Elon Musk recently postponed Tesla’s second AI Day to August 19th until 30.09th. We’re all used to Tesla’s late deadlines, but the reasons are intriguing. In a tweet, Musk blamed the delay the possibility that by that time they will have a working humanoid robot to show off.
The humanoid robot called Optimus (believed to be a Transformers reference and formerly known as the Tesla Bot) was one of the big announcements at the last AI Day in August 2021. For some, the Optimus reveal was a bit of a curveball because they thought that Tesla’s AI technology and supercomputer Project Dojo are aimed solely at developing the company’s self-driving car capabilities as quickly as possible. After all, the FSD system has been in beta testing in the US and Canada since late 2020, and Musk recently claimed Tesla will expand the current tally from 100,000 to 1 million beta testers by the end of 2022. So there will be a lot of data to crunch and shape into improved self-driving models.
But with all that knowledge of environmental behavior and AI computing power, it’s not such a big leap for Tesla to use the capabilities for other applications. A self-driving car is already a kind of robot, and installing related technologies in a two-legged form is not such a big leap. If it’s useful to have your car do the boring daily commute to work, it could also be very beneficial to have a robot to do the cleaning, help lift heavy objects, and help with all kinds of household chores.
At the time of the original announcement, Musk argued that the humanoid robot had the “potential to be more significant than the vehicle business over time” and would eventually mean that “physical labor will be a choice.” This hinted at the idea of universal basic income that has been floating around in recent years, particularly as a central tenet of Andrew Yang’s 2020 presidential campaign. This is particularly ironic right now after Elon Musk has told employees to come back to the office and is also considering laying off 10% of his workforce. He would probably very much like to replace his factory workers with a fleet of Optimus Tesla Bots.
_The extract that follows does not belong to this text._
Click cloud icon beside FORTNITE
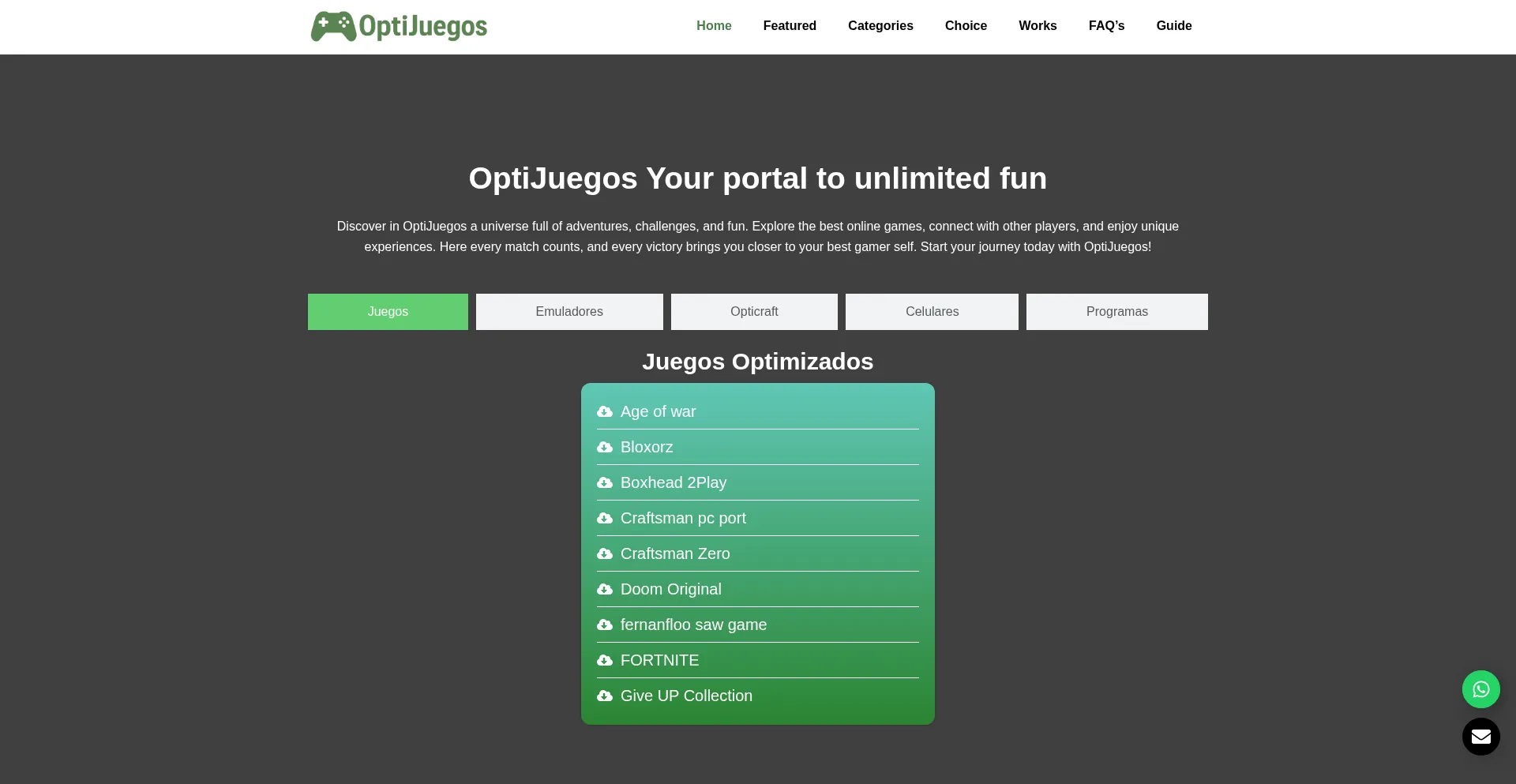tap(605, 661)
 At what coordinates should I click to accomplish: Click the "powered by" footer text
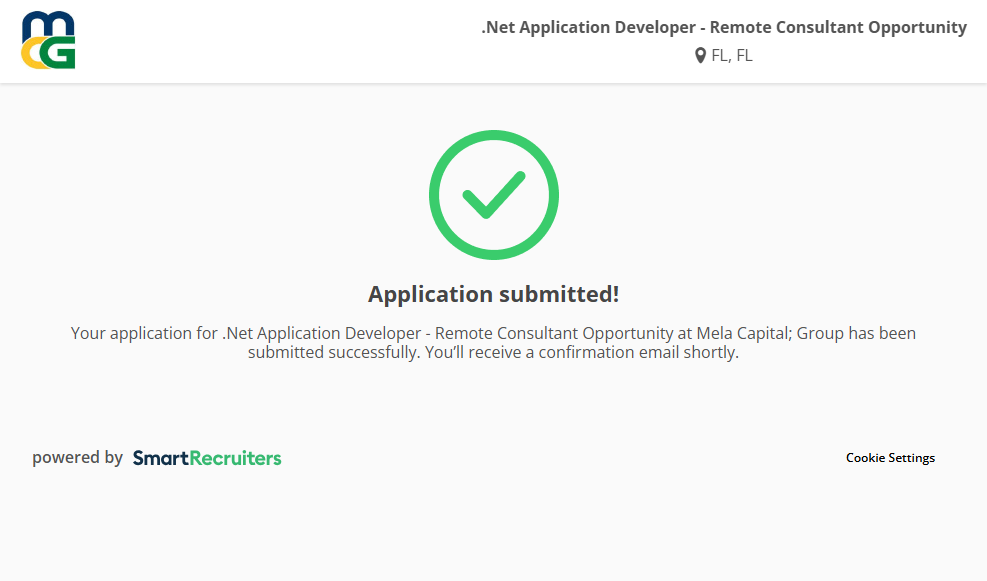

That being said, the fact that Musk believes the Optimus program is advanced enough that a prototype can be ready for demonstration by the end of September is exciting. The original announcement was for a 5ft 8in tall robot weighing 57kg (125lbs) that can carry 20kg (45lbs) over long distances and lift 68kg (150lbs), potentially making it very useful to help pick things up. Tesla also states that the bot’s top speed will be 5mph, dispelling any fear of danger – because most people will be able to run faster.
The Optimus Tesla Bot was a final reveal at the last AI Day, but could be more of a focus at the next. Nonetheless, Musk promises “lots of cool updates,” and of course more news on Autosteer on City Streets, which is currently in beta, will be the main topic. Version 2022.12.3.10 released in May was one of the biggest updates to date, containing over 250,000 new video clips for retraining the algorithm. The removal of three legacy neural networks improved the system’s frame rate by 1.8 frames per second. The system should also make decisions more confidently – its previous hesitancy was a frequently cited frustration for beta testers.
If the public release of this new update (FSD 10.12.2) yields positive results, Musk has also promised to reduce the security rating required to enter the FSD beta to 95+ (currently it’s 98+ from 100). should allow for a wider pool of beta testers. The original version required a perfect 100, which was then reduced to 99 in October 2021. The more beta testers, the more data will be collected to train the model, and the sooner it will take the feature to move from beta to full adoption. However, due to cultural differences in driving styles and regional legal hurdles to overcome, it could take years for FSD to spread outside of the US and Canada.
In the short term, FSD will remain the main attraction of Tesla’s AI Day. But if a working prototype of Optimus is actually on display, it’s likely to draw a lot of attention as well. Anyone interested in technology has dreamed (or had nightmares) of autonomous robots. You can imagine the stage theater Musk will engage in to show the developments. Maybe he and Optimus dance together, or maybe Optimus climbs out of a Tesla car and hands Musk something (maybe a spliff Joe Rogan sent over). Either way, it’s likely to be a big spectacle.